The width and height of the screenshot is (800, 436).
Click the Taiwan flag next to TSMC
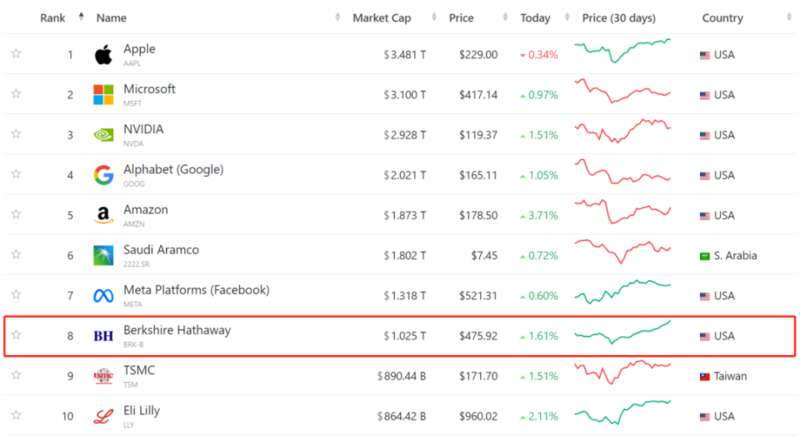[x=705, y=376]
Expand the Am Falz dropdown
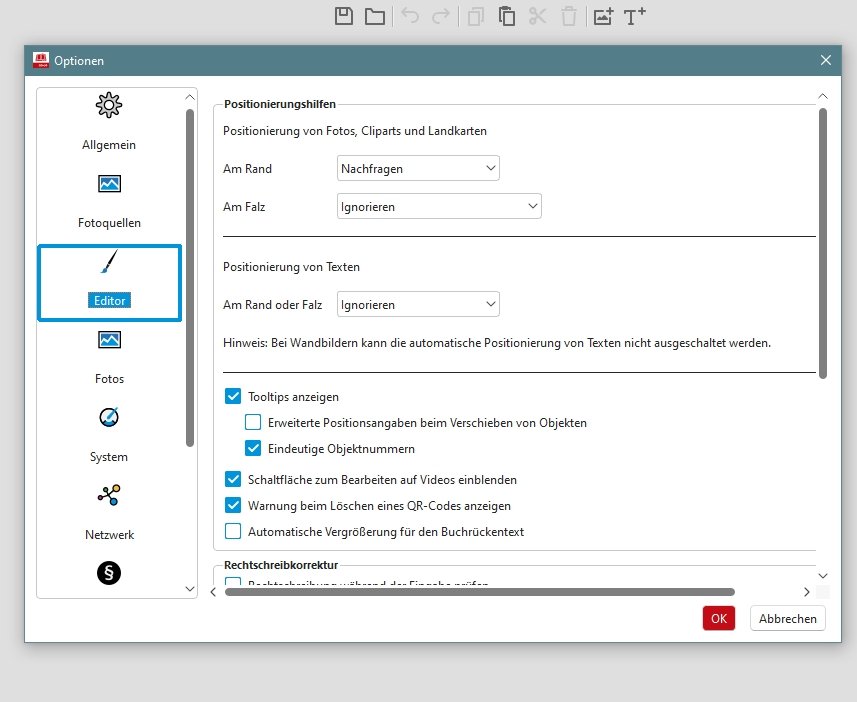Screen dimensions: 857x702 439,207
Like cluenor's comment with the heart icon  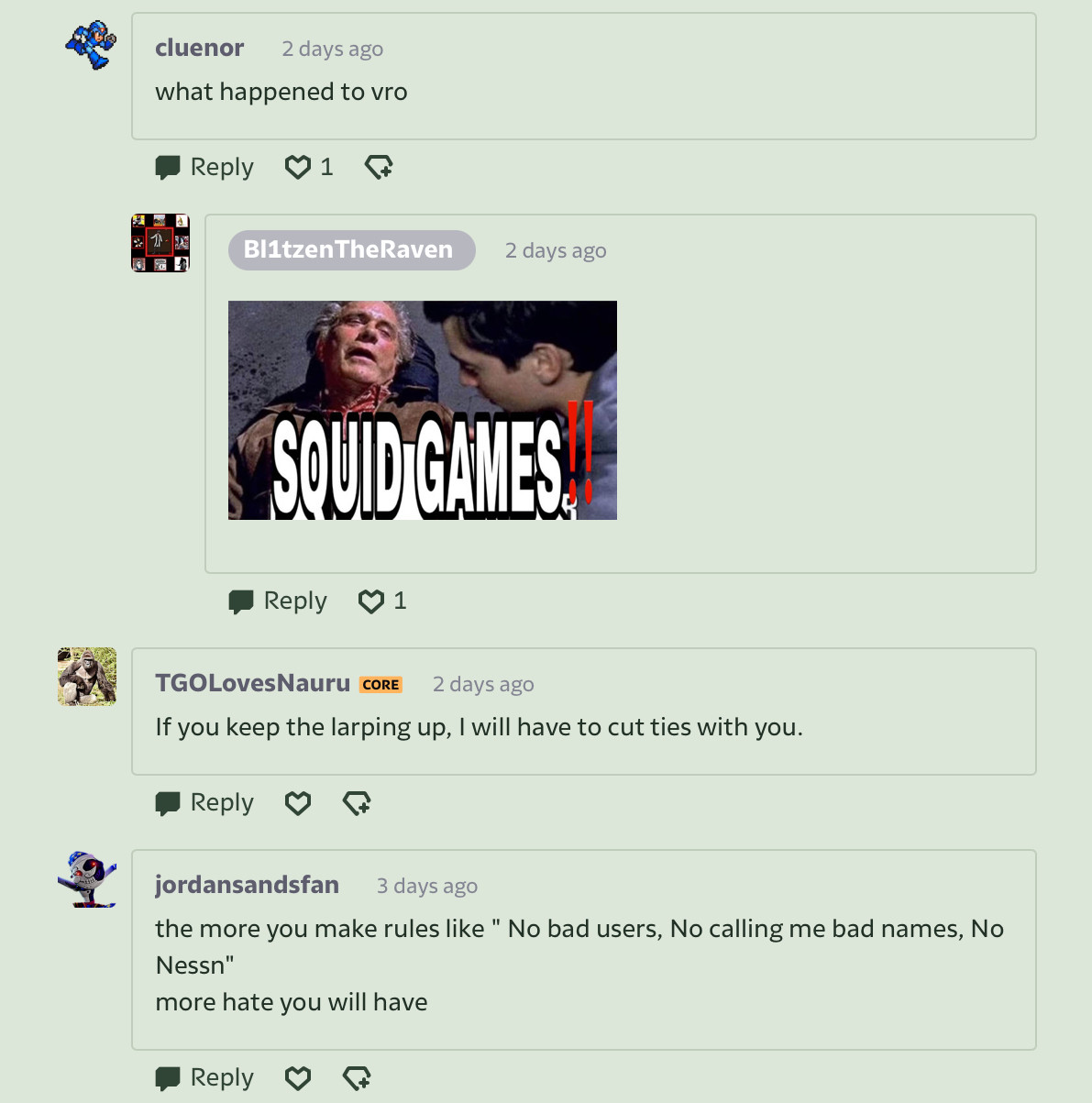[298, 167]
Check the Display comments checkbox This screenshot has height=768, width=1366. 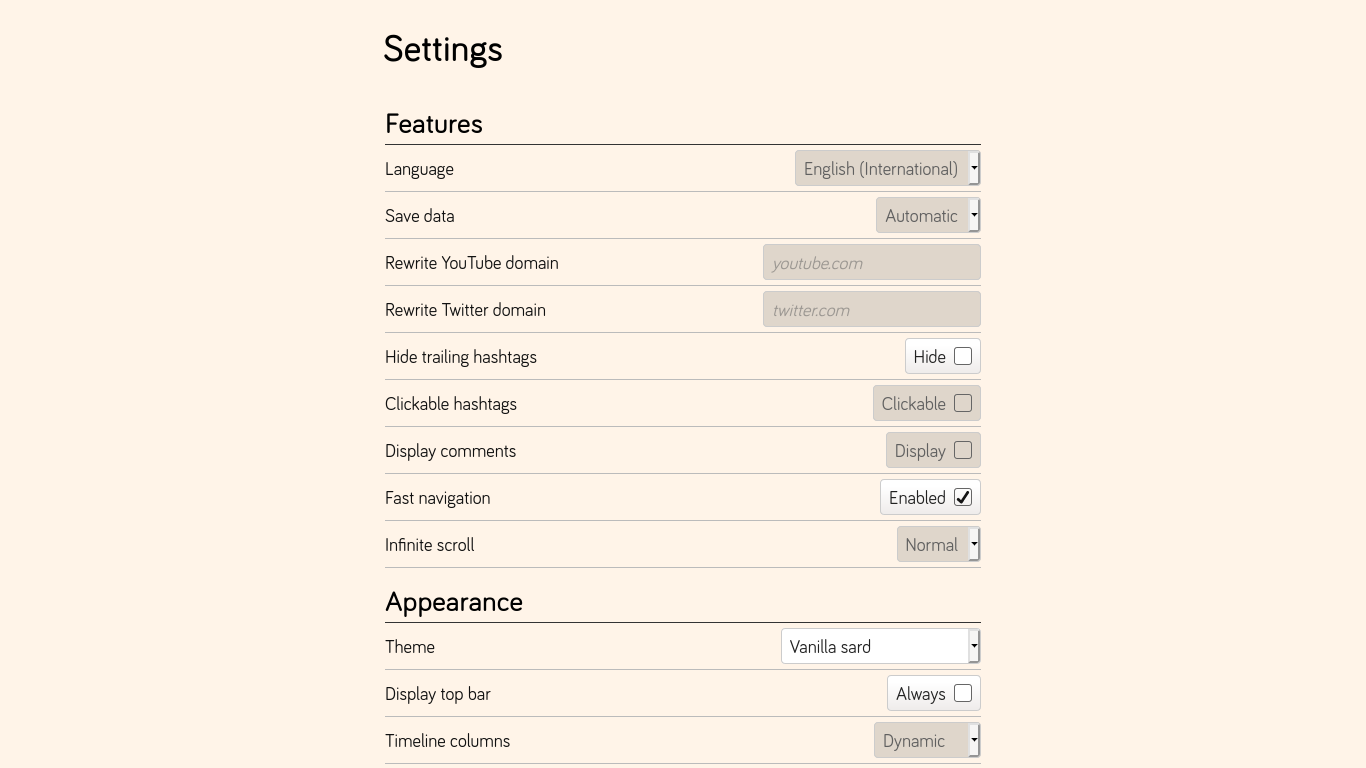963,450
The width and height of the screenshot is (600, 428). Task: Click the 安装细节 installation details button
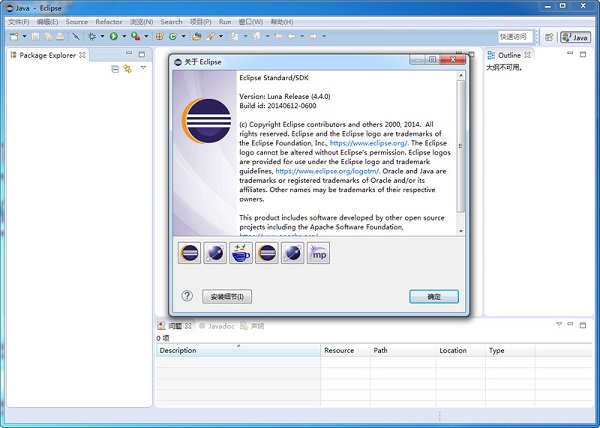(227, 297)
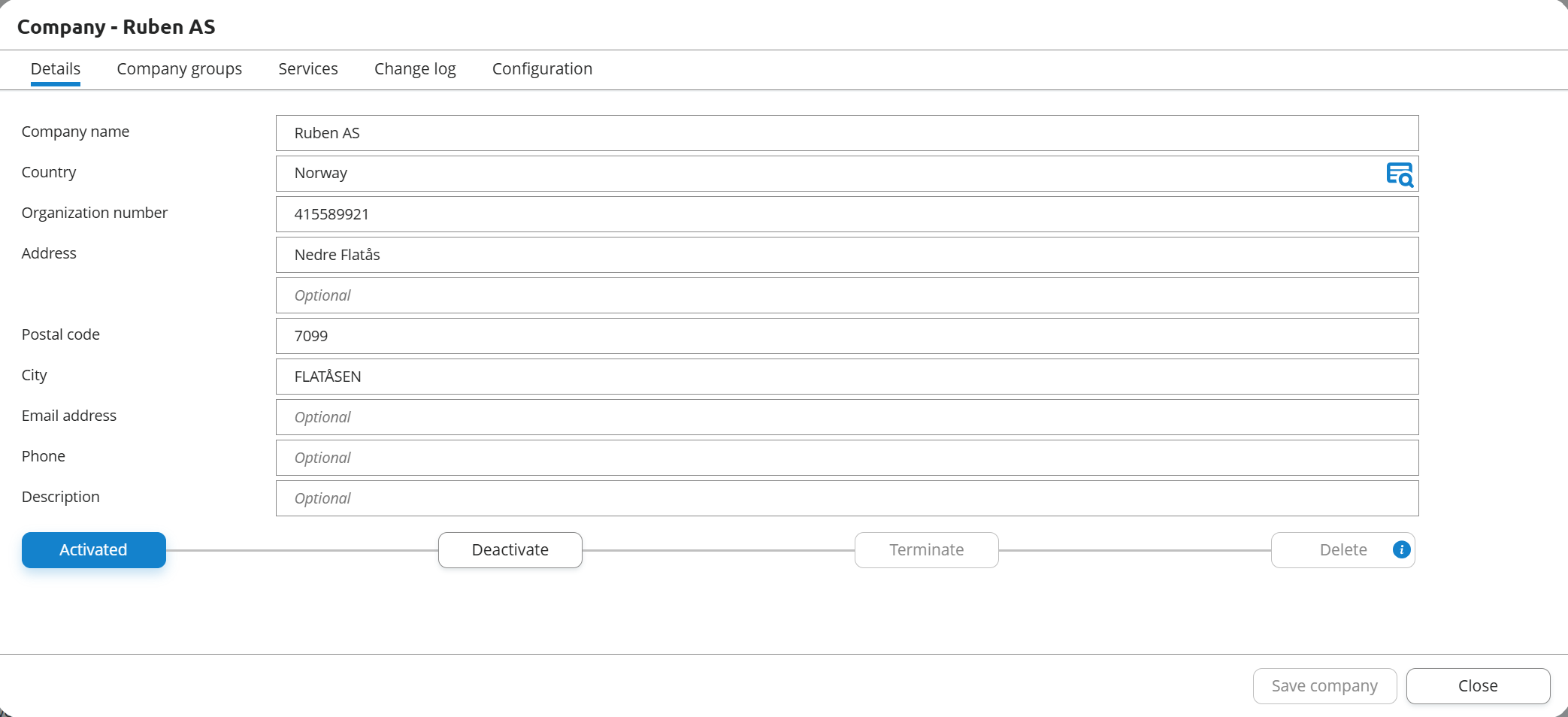Focus the Email address input
The height and width of the screenshot is (717, 1568).
click(846, 417)
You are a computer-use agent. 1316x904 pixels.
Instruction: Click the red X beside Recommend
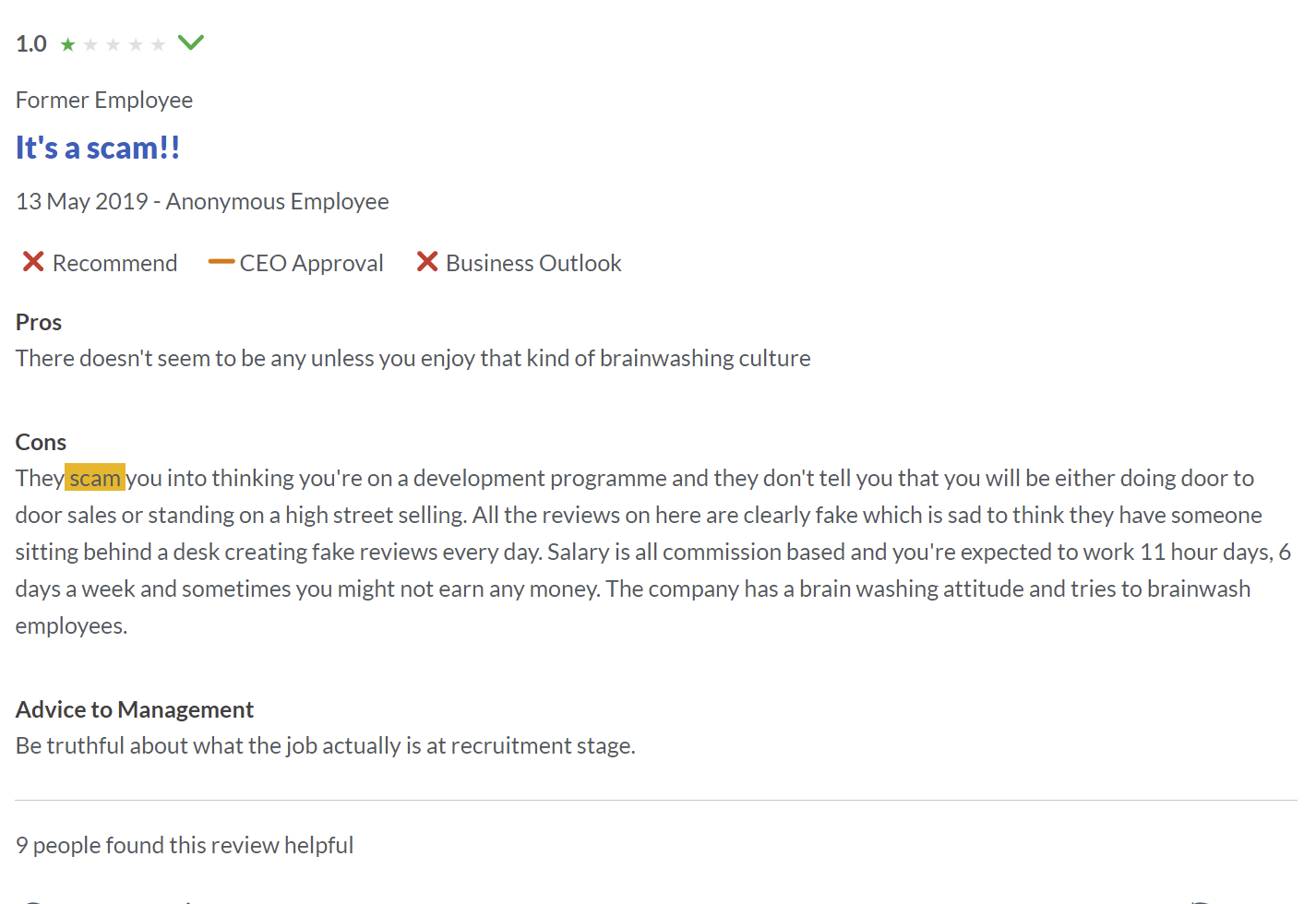(33, 262)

EXERCISE GOAL -
Take the line that holds "You are a computer-use" as the start and the last line of the data as the end. Copy only those lines exactly, both ends included, except the pictures.

EXERCISE ANSWER -
You are a computer-use agent. 1316x904 pixels.
Instruction: Click the red X beside Recommend
(33, 262)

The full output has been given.